Speaking of questionable MSM reporting on political strategy, there seems to be a lot of confusion over the alleged “shift” in Obama messaging about Mitt Romney from “a flip-flopper with no core” to “severely conservative.” Today there’s a long Glenn Thrush/Jonathan Martin piece at Politico that reads like the co-authors were having an argument and just lashed it all together. One minute it seems the Obama campaign junked the “no core” attacks on the advice of Bill Clinton and pollster Benenson; then it appears they are pursuing the two themes simultaneously; and then that there is internal discord on the messaging.

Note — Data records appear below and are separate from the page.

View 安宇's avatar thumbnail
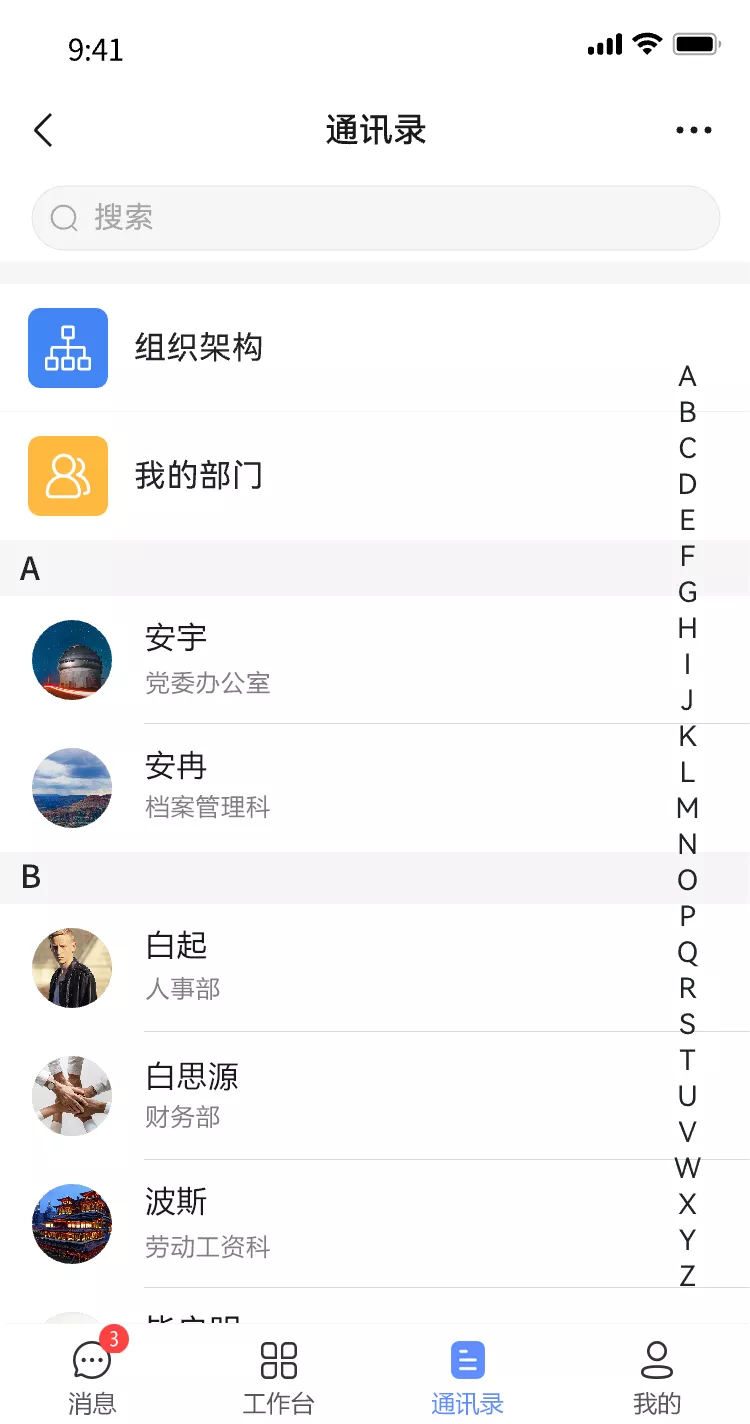 pyautogui.click(x=72, y=660)
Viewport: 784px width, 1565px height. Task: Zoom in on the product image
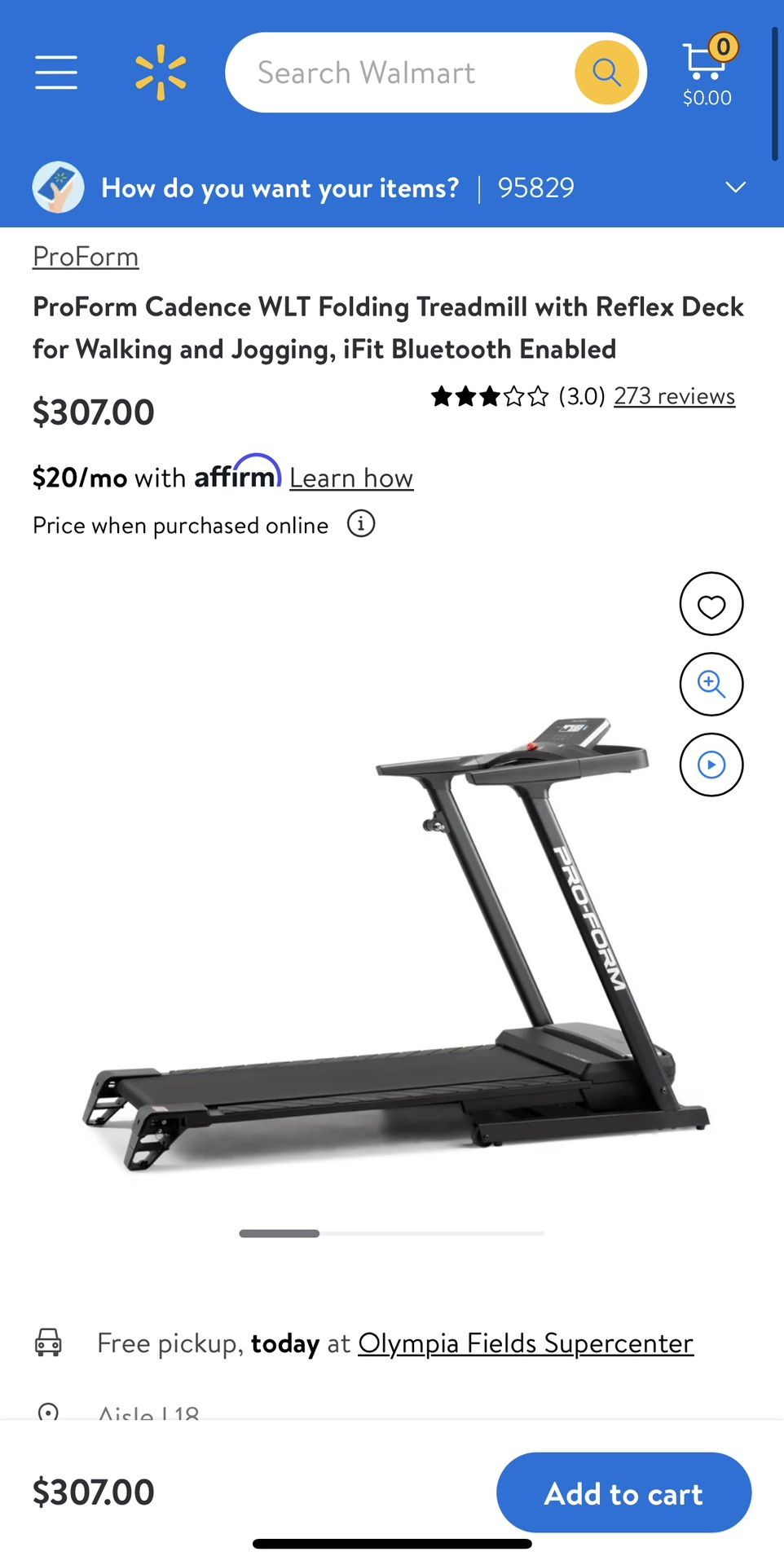pyautogui.click(x=711, y=684)
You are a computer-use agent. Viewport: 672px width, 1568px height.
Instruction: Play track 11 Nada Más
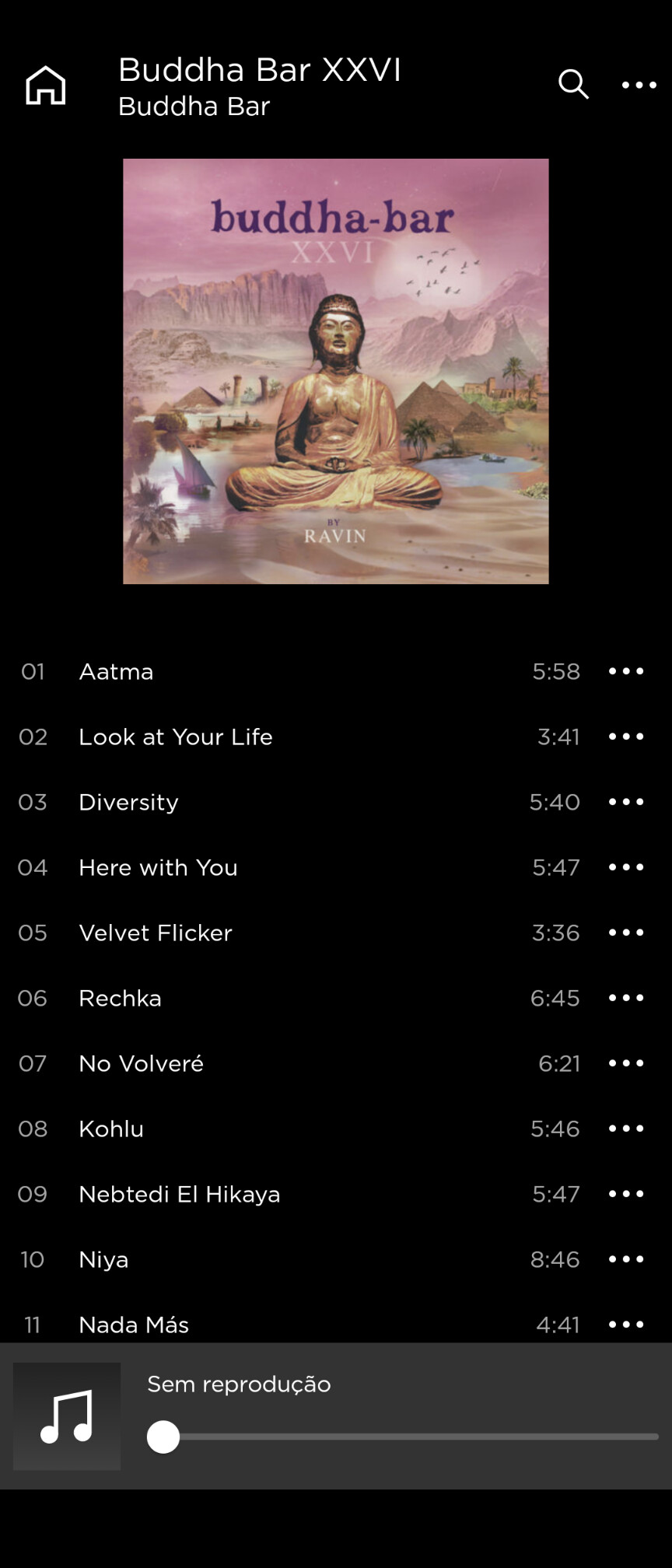point(134,1324)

The sources for the “internal discord” interpretation are not exactly unimpeachable: John Weaver, who’s fresh from conducting the train wreck that was Jon Huntsman’s presidential campaign, but has apparently retained his “genius strategist” rep in some circles; and Romney’s own spokesperson Andrea Saul, who says the supposed conflict is a sign of “a White House in search of a reason for reelection.”
I don’t see a problem here. Of course the Obama camp emphasized the “no core” argument during the primaries, since it reinforced conservative doubts about Romney and also painted him as someone so character-less that he’d do or say whatever was necessary to win the nomination. Now that Mitt’s spent months and months pandering to conservative activists and blasting his opponents for ideological heresies real and imagined, it’s perfectly logical to point out how he’s harnessed himself to a political movement that’s partying like it’s 1964. But the “no core” attack line must be recalled now and then to turn on bright flashing lights whenever Romney tries to reposition himself, which he really does need to do lest he come across as Paul Ryan with a lot less personality.

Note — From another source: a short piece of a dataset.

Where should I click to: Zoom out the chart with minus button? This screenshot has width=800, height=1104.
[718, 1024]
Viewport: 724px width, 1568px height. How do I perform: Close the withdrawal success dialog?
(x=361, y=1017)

Is it really confusing or risky to depict Romney as an empty suit in the thrall of radicals? Weaver says something I’ve also heard from anxious Democrats who fear that calling Romney a flip-flopper could make him more attractive to swing voters: “Being a flip-flopper might actually help Romney. It shows he’s not an unreasonable person.”

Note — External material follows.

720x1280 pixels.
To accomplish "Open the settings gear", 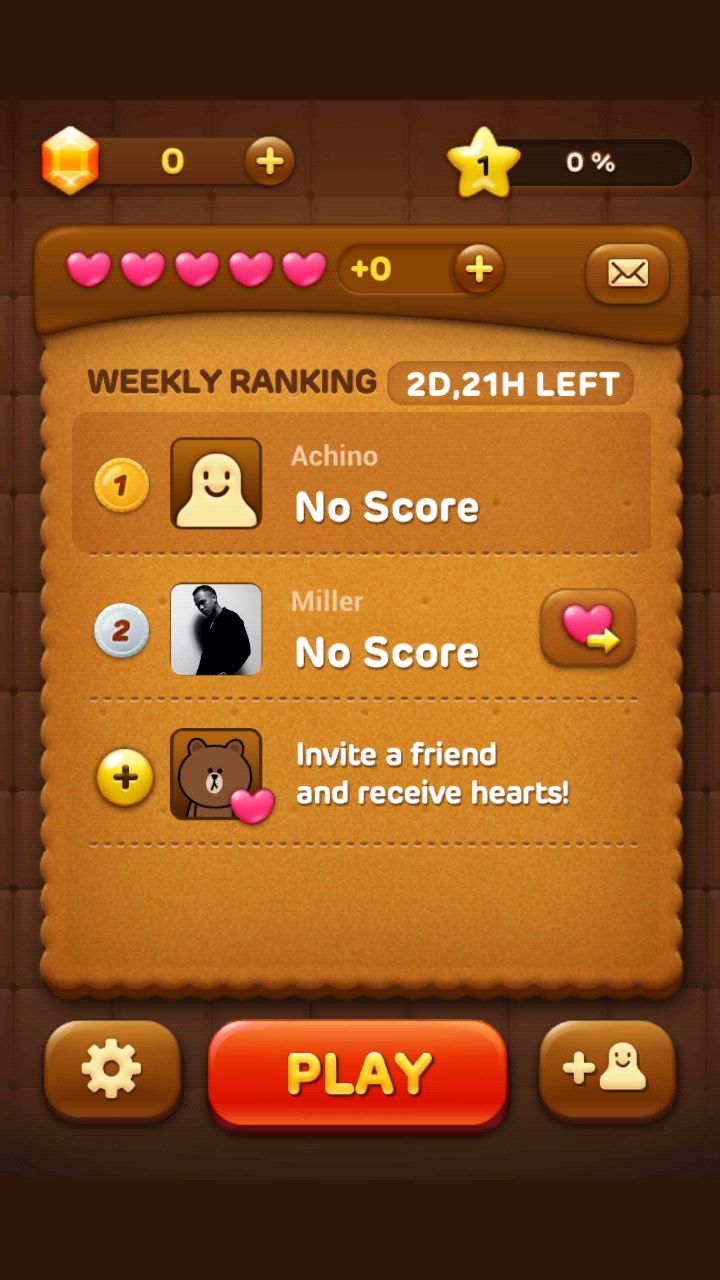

Really? People who don’t like the ideology Romney has been incessantly peddling for the last two presidential cycles are going to vote for him because they believe he’s an incorrigible liar?
I don’t think so. Mitt has built a trap for himself throughout his public career, and Team Obama would be foolish not to bait it and spring it. Persuadable voters don’t much like flip-floppers and don’t much like “severly conservative” ideologues, either. And they really don’t like pols without the character to maintain a reasonably consistent point of view even as they ingratiate themselves to people who are unreasonably enslaved to an extremist ideology against which every decision made by Romney every single day of his presidency would be policed relentlessly and viciously.